Center for Public Safety Data Science

Introduction to Data Cleaning

Effective data cleaning is a crucial prerequisite for ensuring the accuracy, validity, completeness, and consistency of your data. Flawed or inconsistent data can lead to erroneous conclusions and compromise the integrity of your analyses. The quality of your results directly hinges on how well you cleanse your data.

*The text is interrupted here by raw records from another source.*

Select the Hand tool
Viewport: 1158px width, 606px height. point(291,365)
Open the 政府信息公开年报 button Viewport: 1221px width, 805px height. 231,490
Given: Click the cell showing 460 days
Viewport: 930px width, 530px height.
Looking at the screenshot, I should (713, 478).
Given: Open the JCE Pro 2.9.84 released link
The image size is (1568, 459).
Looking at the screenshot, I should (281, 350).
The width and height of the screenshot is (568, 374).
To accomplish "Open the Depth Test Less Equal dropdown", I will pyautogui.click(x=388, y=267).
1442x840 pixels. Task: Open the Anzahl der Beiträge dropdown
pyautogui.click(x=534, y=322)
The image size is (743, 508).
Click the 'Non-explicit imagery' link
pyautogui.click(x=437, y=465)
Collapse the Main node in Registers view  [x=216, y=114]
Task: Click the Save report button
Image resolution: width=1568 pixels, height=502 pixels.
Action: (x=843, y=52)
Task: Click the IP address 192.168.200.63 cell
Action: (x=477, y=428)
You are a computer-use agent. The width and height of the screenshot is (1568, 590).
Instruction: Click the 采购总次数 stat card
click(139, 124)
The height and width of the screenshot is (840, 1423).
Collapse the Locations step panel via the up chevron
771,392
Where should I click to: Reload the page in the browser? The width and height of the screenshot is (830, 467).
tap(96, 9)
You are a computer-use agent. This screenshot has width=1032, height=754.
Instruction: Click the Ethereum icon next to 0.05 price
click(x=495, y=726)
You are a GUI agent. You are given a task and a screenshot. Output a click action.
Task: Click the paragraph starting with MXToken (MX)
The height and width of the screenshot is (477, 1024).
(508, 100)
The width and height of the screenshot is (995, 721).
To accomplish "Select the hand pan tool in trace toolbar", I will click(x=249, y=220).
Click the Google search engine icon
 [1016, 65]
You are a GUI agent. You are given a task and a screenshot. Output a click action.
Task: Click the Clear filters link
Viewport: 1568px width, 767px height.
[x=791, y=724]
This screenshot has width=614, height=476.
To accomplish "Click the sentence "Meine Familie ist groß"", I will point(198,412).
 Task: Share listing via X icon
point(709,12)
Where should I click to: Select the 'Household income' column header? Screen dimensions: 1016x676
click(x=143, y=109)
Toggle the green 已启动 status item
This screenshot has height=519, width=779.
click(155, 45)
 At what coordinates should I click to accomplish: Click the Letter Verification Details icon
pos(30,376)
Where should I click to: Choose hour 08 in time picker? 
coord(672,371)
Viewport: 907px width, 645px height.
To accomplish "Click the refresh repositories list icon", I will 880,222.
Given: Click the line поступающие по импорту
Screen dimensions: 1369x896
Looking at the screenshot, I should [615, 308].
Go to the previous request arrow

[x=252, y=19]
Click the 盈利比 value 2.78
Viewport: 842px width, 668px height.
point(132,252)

This comprehensive two-day course is thoughtfully crafted to provide participants with the necessary skills and knowledge to proficiently utilize Microsoft Excel and Power BI as powerful tools for data cleaning. Through engaging hands-on activities with real-world datasets, attendees will be guided to:

  • Identify and rectify data inconsistencies efficiently.
  • Master the use of basic functions and formulas in Microsoft Excel to streamline the data cleaning process.
  • Leverage the visualization capabilities of Microsoft Power BI to detect and address outliers.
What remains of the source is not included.